Apparenza e desiderio nel jidaigeki

Non ci sono gli estremi per identificare in superficie addentellati comuni tra il capolavoro, liberamente tratto da Ueda Akinari, di Mizoguchi Kenji e l´ultimo film desunto da Shinsegumi Keppuroku di Shiba Ryotaro girato da Oshima Nagisa, però sono accomunati da quell´illusorietà che si delinea come strumento fondativo dei mezzi essenziali a disposizione dell´artista giapponese per formalizzare una realtà sfuggente perché al confine con il fantastico, che la abita con lo scopo di condizionarla e, uscendo dalla metafora, spiegarla.
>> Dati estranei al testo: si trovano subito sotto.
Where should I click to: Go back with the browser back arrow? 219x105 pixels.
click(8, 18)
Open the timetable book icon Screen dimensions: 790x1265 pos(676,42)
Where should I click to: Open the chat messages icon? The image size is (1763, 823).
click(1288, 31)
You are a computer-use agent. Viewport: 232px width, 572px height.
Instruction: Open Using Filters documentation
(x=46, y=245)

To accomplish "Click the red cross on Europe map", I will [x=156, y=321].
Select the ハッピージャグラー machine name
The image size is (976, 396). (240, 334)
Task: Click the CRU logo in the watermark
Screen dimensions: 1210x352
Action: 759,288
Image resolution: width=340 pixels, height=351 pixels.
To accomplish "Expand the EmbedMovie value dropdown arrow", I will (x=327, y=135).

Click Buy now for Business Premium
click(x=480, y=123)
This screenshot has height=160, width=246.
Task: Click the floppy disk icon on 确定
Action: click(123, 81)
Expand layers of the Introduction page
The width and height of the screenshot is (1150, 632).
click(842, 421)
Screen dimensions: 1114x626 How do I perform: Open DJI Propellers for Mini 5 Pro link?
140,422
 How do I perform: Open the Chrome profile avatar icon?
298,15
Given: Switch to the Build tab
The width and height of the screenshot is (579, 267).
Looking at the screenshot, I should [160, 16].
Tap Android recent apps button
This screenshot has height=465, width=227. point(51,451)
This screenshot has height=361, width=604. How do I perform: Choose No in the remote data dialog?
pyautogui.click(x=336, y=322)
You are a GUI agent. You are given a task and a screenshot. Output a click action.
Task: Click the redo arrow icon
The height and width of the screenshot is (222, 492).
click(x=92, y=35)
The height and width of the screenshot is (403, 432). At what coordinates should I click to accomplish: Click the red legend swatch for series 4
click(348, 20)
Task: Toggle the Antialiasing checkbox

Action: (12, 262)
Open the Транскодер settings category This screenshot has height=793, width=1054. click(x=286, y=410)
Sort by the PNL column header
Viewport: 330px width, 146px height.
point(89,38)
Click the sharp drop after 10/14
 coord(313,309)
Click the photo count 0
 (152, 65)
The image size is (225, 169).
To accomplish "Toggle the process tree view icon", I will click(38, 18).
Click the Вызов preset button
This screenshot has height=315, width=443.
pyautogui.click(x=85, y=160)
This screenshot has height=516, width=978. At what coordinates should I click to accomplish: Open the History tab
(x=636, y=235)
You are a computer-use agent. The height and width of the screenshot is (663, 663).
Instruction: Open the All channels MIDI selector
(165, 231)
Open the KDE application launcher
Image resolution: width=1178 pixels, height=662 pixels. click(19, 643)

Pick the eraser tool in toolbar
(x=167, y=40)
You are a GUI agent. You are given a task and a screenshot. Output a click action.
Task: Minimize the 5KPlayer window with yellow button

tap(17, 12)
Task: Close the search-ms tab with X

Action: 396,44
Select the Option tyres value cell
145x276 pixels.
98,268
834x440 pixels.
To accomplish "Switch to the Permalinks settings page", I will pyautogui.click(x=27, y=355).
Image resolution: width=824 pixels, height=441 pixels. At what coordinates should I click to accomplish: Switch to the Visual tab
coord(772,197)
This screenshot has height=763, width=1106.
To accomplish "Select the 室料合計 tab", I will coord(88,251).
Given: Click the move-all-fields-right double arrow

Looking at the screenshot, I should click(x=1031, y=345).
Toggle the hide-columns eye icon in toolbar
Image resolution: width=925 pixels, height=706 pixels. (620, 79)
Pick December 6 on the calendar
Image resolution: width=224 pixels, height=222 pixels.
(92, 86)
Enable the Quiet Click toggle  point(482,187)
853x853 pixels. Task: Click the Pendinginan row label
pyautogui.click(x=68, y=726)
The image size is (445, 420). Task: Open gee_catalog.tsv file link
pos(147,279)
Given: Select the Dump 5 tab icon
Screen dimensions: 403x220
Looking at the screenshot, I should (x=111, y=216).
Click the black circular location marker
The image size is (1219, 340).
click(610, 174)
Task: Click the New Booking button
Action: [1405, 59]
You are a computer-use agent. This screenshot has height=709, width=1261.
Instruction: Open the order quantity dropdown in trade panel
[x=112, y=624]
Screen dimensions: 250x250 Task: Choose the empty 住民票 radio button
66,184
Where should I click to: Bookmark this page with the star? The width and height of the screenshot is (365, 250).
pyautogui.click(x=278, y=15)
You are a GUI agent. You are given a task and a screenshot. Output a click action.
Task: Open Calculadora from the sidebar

La parvenza può essere mitica, tradizionale, ammantarsi di onorabilità (ormai corrotta), reale, ma relegata in un passato che va uscendo di scena; oppure l´apparenza può essere torbida, proibita, ambigua e misteriosa (cosa sussurrerà Kano all´orecchio di Tashiro di tanto indicibile – il vero tabù? – da farlo sussultare dopo il proditorio "Perdonami", col quale aveva già accompagnato la decapitazione del reprobo commilitone?), soprannaturale, ma mescolata alla realtà in modo che non è distinguibile dal "vero" che sta sfumando.